A team of environmentalists will help Oran achieve the aforementioned tasks. Their role in the entire process is to guide the newly created sustainability department in the conduction of an environmental impact audit and the suggesting of recommendations for the mitigation of the impacts. The team will ensure that the environmental management system tool is effectively implemented during the transition period.
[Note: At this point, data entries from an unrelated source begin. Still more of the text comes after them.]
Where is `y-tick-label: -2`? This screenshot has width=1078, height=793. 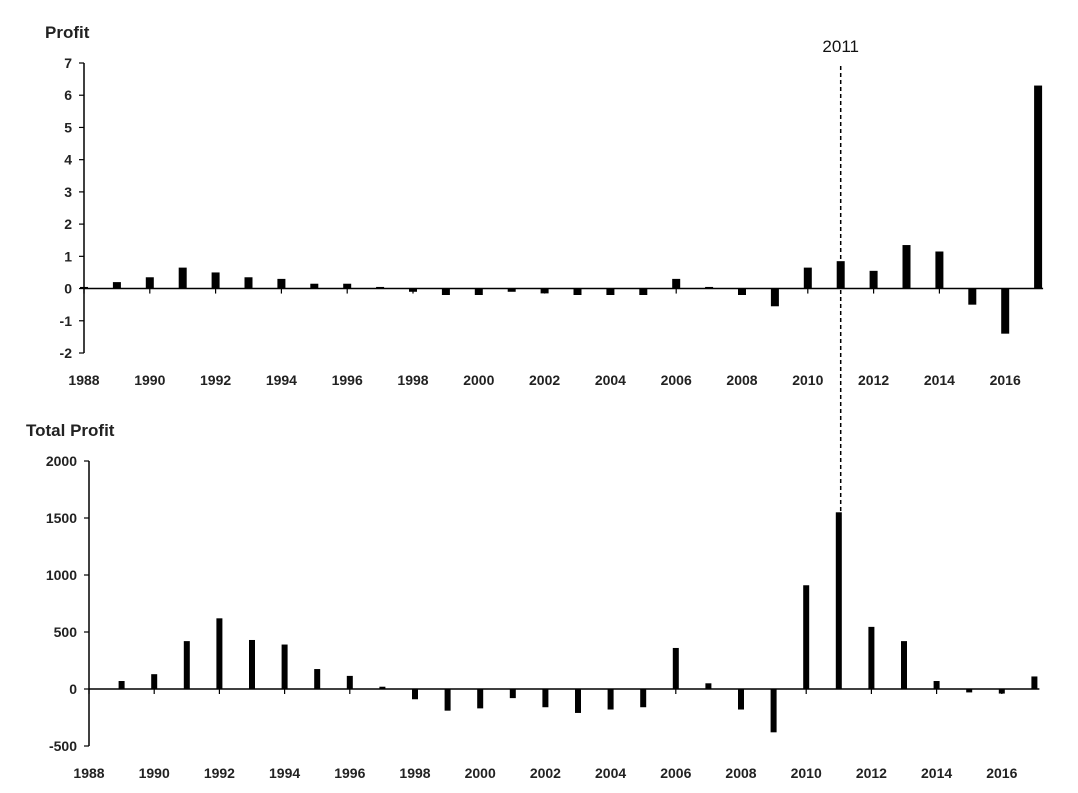 y-tick-label: -2 is located at coordinates (66, 353).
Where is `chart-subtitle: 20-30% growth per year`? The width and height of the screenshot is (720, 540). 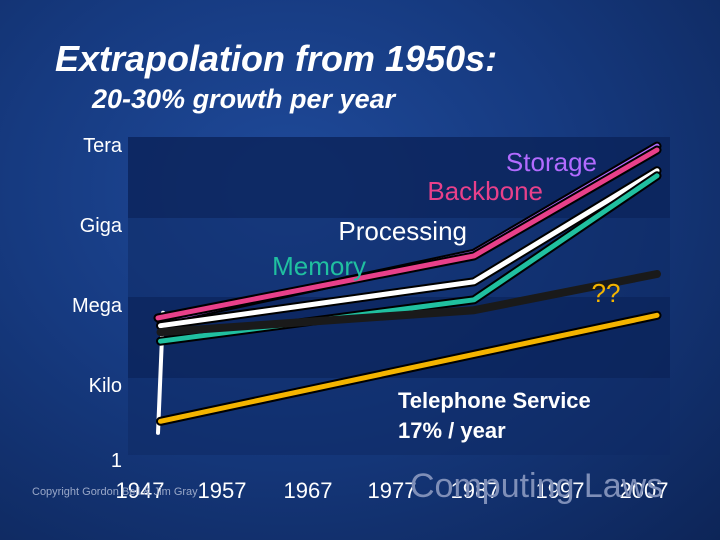
chart-subtitle: 20-30% growth per year is located at coordinates (244, 99).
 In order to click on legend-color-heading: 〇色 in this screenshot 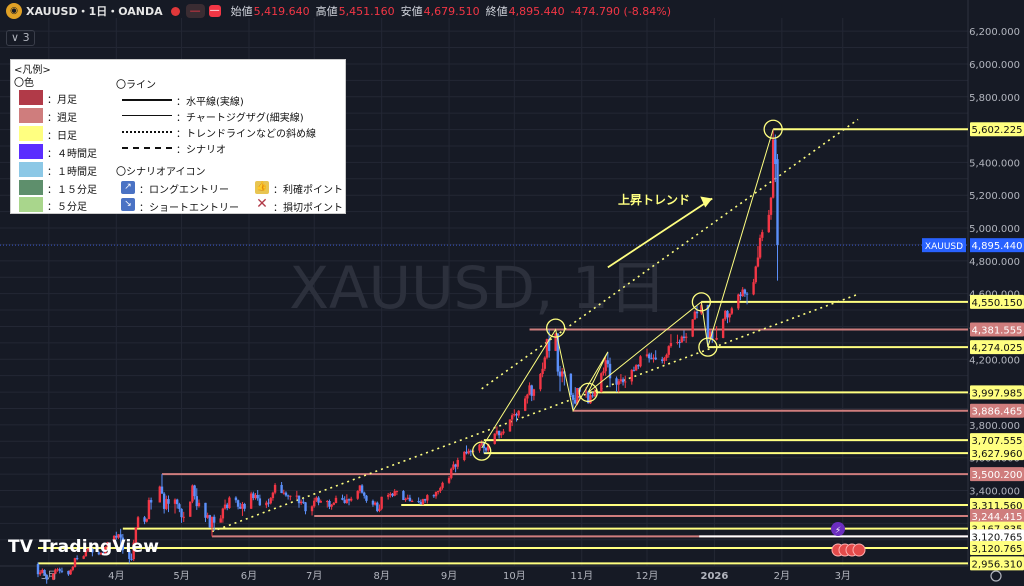, I will do `click(24, 84)`.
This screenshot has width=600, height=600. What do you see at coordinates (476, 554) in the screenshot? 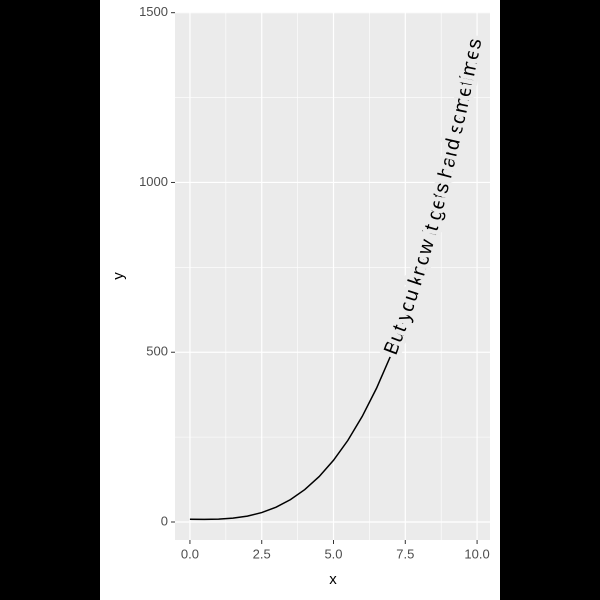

Conclusion and Recommendations

Despite its success in the market, Oran has problems with corporate sustainability issues. The cutting-edge technology that Oran uses to enhance customer experience has environmental impacts. Consequently, the company’s management should strive to ensure zero harmful emissions and limited impacts of production on the environment. The company must employ specialists who will model the system that will help to save environmental resources. Besides, Oran needs to produce and market its products based on sustainability-oriented mentality. The proposed comprehensive environmental sustainability plan will include such goals as the reduction of energy consumption, the decrease of water use, and the minimization of greenhouse emissions, while encouraging recycling at the company. Figures 3-5 below present suggested benchmarks for sustainability that Oran should seek to emulate in order to attain acceptable standards.

Figure 3: GHGs footprint

GHGs footprint

The diagram implies that 99 percent of the raw materials used by the company should have emission/carbon footprint of at most 1 percent.

Figure 4: Suggestions for sustainable water use

Suggestions for sustainable water use

Although Oran does not manufacture its materials, it should adopt a policy to only purchase from suppliers that observe sustainable water use as suggested above.